Earthsight's report largely blamed the FSC for Ikea's alleged involvement in the scandal. Following the greenwashing accusations, Ikea said it parted ways with the suppliers.

This case highlights the challenges of supply chain sustainability, even for companies that have led the way in terms of ESG.

"Some pretty well-known sustainable brands … have been caught in greenwashing because it's difficult to master the entire value chain," Husson said. "This is why we're starting to see some organizations going into auditing processes … to ensure that their supply chains are clean."

4. H&M

The fast-fashion brand, H&M, faced accusations of greenwashing after a 2022 investigation from the news publication Quartz claimed the brand misled consumers with its environmental scorecards.

To offer consumers information about its Conscious Choice collection, H&M used a fashion industry metric called the Higg Sustainability Profile. This metric gauges how much carbon a material's manufacturing releases into the atmosphere compared to traditional materials. It also compares water and energy usage. However, more than half of H&M's scorecards overstated their respective products' environmental soundness, according to Quartz.

In one example, a scorecard for a garment that required 20% more water to create than average said the garment required 20% less water. H&M said a technical error caused this discrepancy.

Shortly after Quartz went public with its findings, a consumer filed a class-action lawsuit against H&M for alleged false advertising of this collection.

Misleading marketing like H&M's case has worn down customer trust in corporate sustainability initiatives. Organizations that make false claims may swiftly face greenwashing accusations from an increasingly wary customer base.

"Almost two-thirds of U.S. consumers consider companies to be responsible for protecting the environment, but only 28% of them trust companies when they say they will commit to reducing climate change," Husson said.

5. Volkswagen

In 2015, the U.S. Environmental Protection Agency (EPA) discovered German motor vehicle manufacturer, Volkswagen, cheated on federal emissions tests to make its vehicles seem less harmful to the environment than they were.

Volkswagen had installed software into many of its diesel vehicles that could detect emissions testing scenarios, the EPA said.
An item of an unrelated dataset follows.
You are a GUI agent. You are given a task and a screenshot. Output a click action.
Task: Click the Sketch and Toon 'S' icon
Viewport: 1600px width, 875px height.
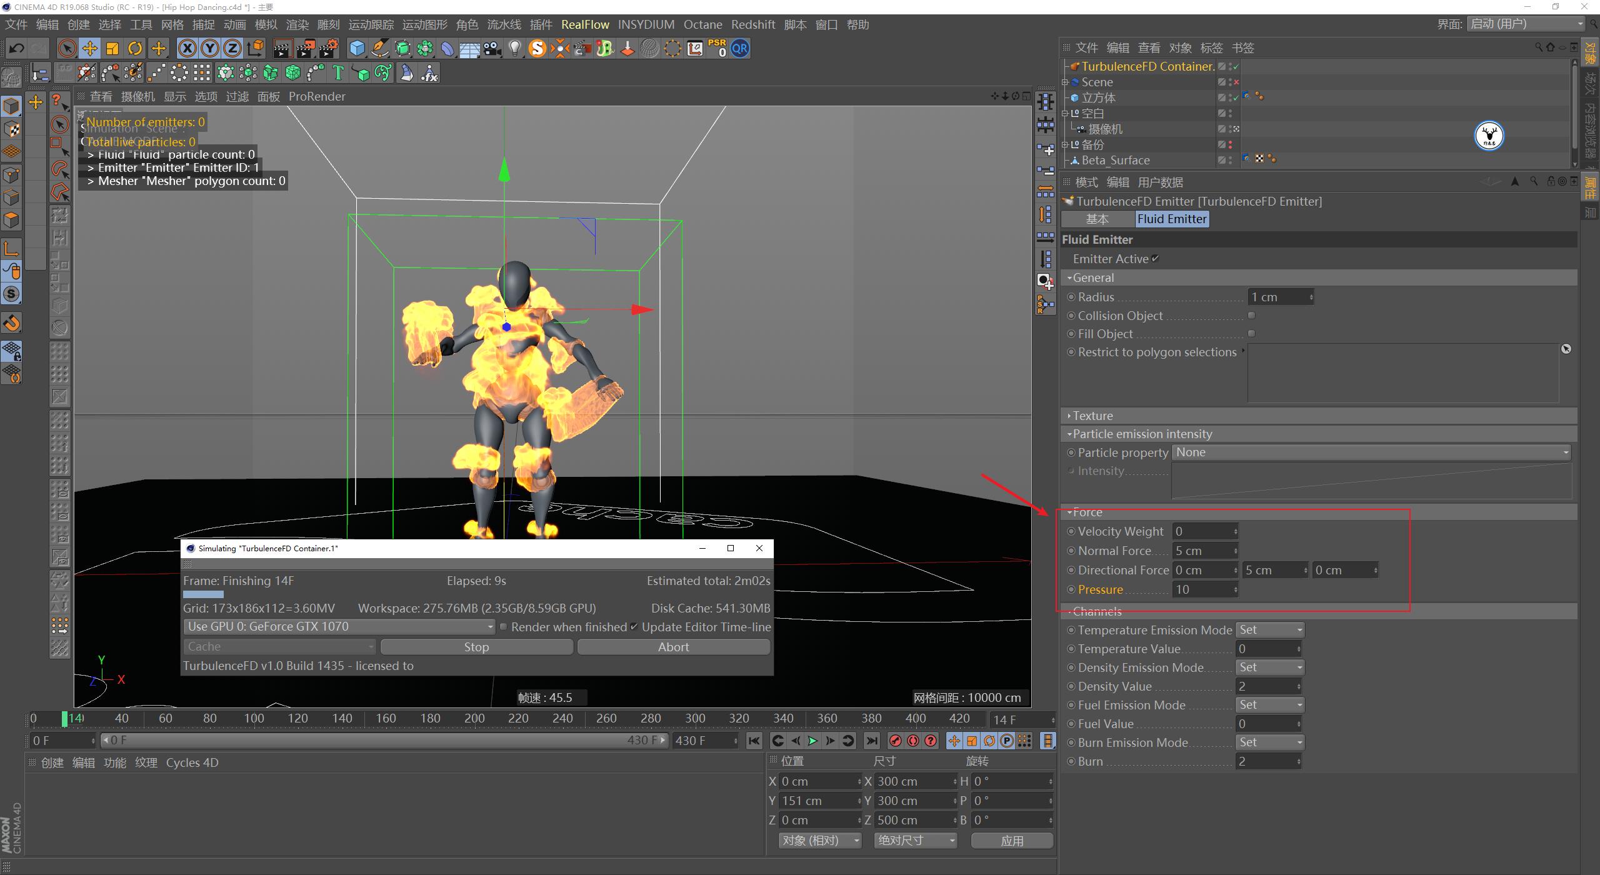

The software lowered engines' emissions during federal tests to bypass regulations. However, in normal driving scenarios, the engines emitted up to 40 times more nitrogen oxides than the EPA allowed.

Volkswagen admitted to cheating on the tests and the company's CEO resigned shortly after the scandal unraveled.

How to avoid greenwashing

Some organizations shy away from marketing their ESG efforts because they fear greenwashing claims. In fact, 76% of chief marketing officers fear greenwashing, Husson said. To avoid these claims, marketers should use caution if they advertise sustainability efforts that only marginally reduce their organization's environmental effect.

"If you are a large energy company that invests in fossil fuels, and you start advertising some initiatives that are pretty much irrelevant given the scope of your environmental impact, you're going to be accused of greenwashing," Husson said.

Instead, organizations can take steps to address the full scope of their environmental effects. For example, they can consider the following types of greenhouse gas emissions before they attempt to benefit from sustainable marketing:

  • Scope 1 emissions. These emissions come directly from organizations' business operations, such as company vehicles.
  • Scope 2 emissions. Organizations should account for emissions from electricity, heating and cooling that they purchase.
  • Scope 3 emission. These indirect emissions come from suppliers and customers.

As customers increasingly value environmental sustainability, marketers may want to flaunt their organizations' ESG initiatives broadly. However, these teams must exercise caution. Most instances of greenwashing are unintentional and come from careless marketing campaigns, Husson said. Yet, if organizations put in work to reduce the full scope of their emissions, they can advertise their efforts with confidence.